At breakfast, we enjoy fresh baked bread, pasticcios, and watermelon juice.
It’ll be a big day. We’ll need brain food for our trip to see the temples and enjoy the beach, before making it home for sundown.
The ruins in the distance are aptly dubbed, the Valley of the Temples. Discover Italy notes:
The remains from the Hellenic city, and additionally from the successive Punic-Roman era, the imposing Doric temples – to this day almost completely intact – the agora, the pagan and Christian necropolises, and the crawling network of subterranean acqueducts, constitute the richness of this site. Extending over approximately 1,300 hectares, it recounts a millenary history that began in the 6th Century B.C. with the foundation of the ancient Greek colony of Akragas.

The kids are weary of another day of viewing ruins, but once they see the temples to the Olympic Gods they’ve studied, Zeus, Demeter, Heracles, Hera, and Hephaestus, the relics wake them up, arousing all our imaginations. So we stroll for a few an hour of two, contemplating their stories, wondering why some structures remain intact and others have crumbled, why some have been appropriated by newer religions, and others left to decay.
Its not long before we are in the ocean, unpacking all that history swimming through the sea. It’s the best way to help the brain digest these histories. I always imagine Homer’s characters, Odysseus and his voyages through the Mediterranean, this ocean is another another temple, hopefully not a relic.

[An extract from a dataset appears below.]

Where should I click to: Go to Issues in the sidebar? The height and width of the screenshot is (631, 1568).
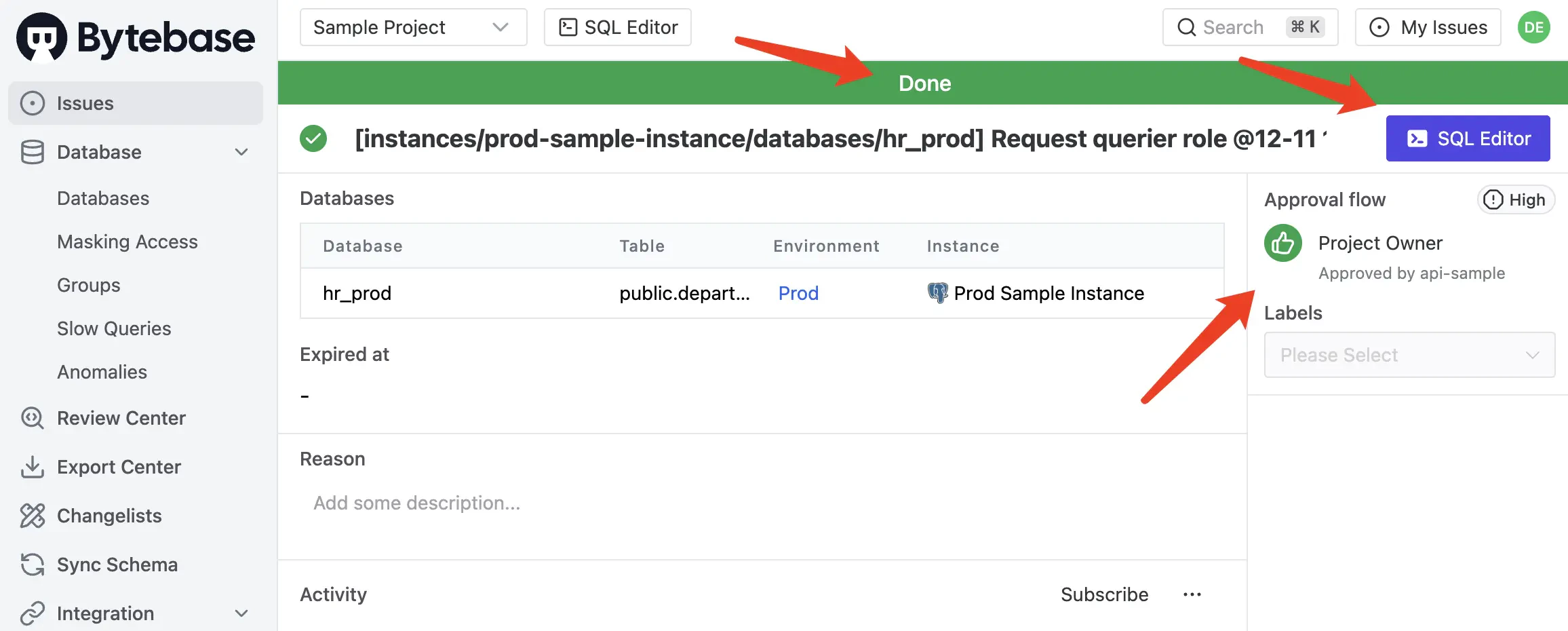point(85,103)
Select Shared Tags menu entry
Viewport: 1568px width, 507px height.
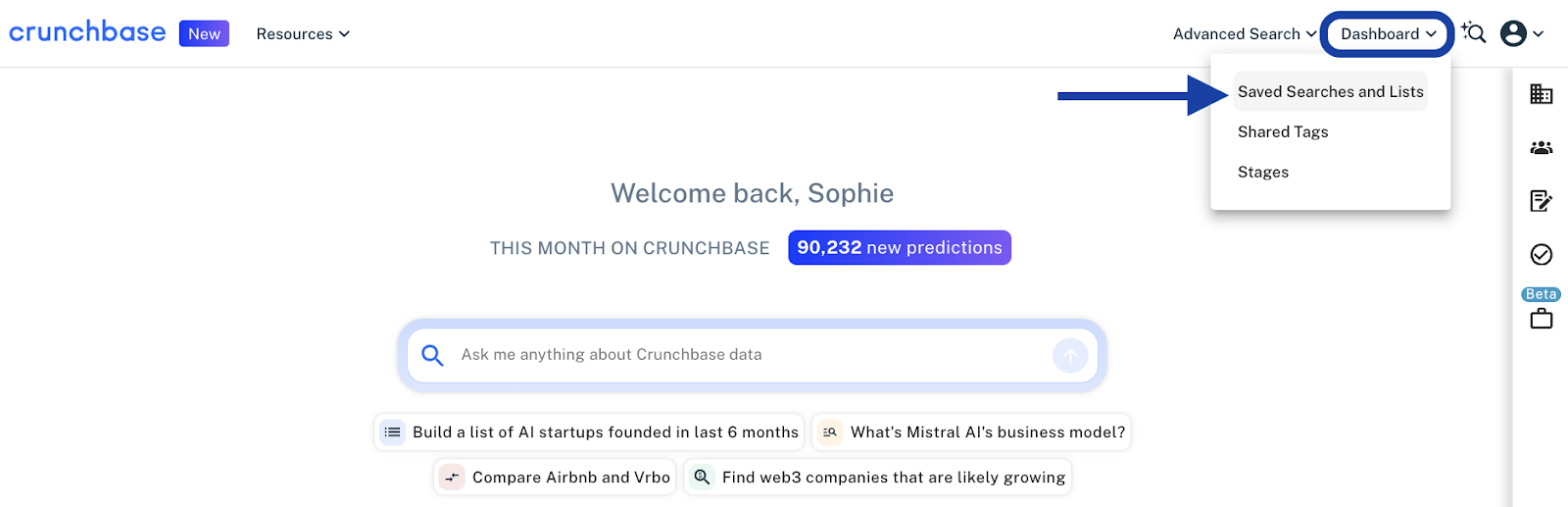[1283, 131]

Back at the villa, we order some pizza and take in the sunset. Our host studies in Sienna, just as I did 25 years ago. We talk about the Contrades, the districts celebrated in Siena. His dogs sit as we eat dinner, smiling. One puts up a paw. Can we feed him some, we ask. Sure, its his main source of food. So they eat with us. The girls jump in the pool and give synchronized swimming a shot as the moon shines in the distance. I jump in as well. The Valley of the Temples just below it.
The ups and downs of travel are always with us, fun and the mistakes, the hopes and histories, the images from these spaces seem to sooth and linger in our minds. Its good to laugh as we look into the distance.
There are only three days to go before we make our way back to Palermo, Rome and New York, we’d better make these days good ones.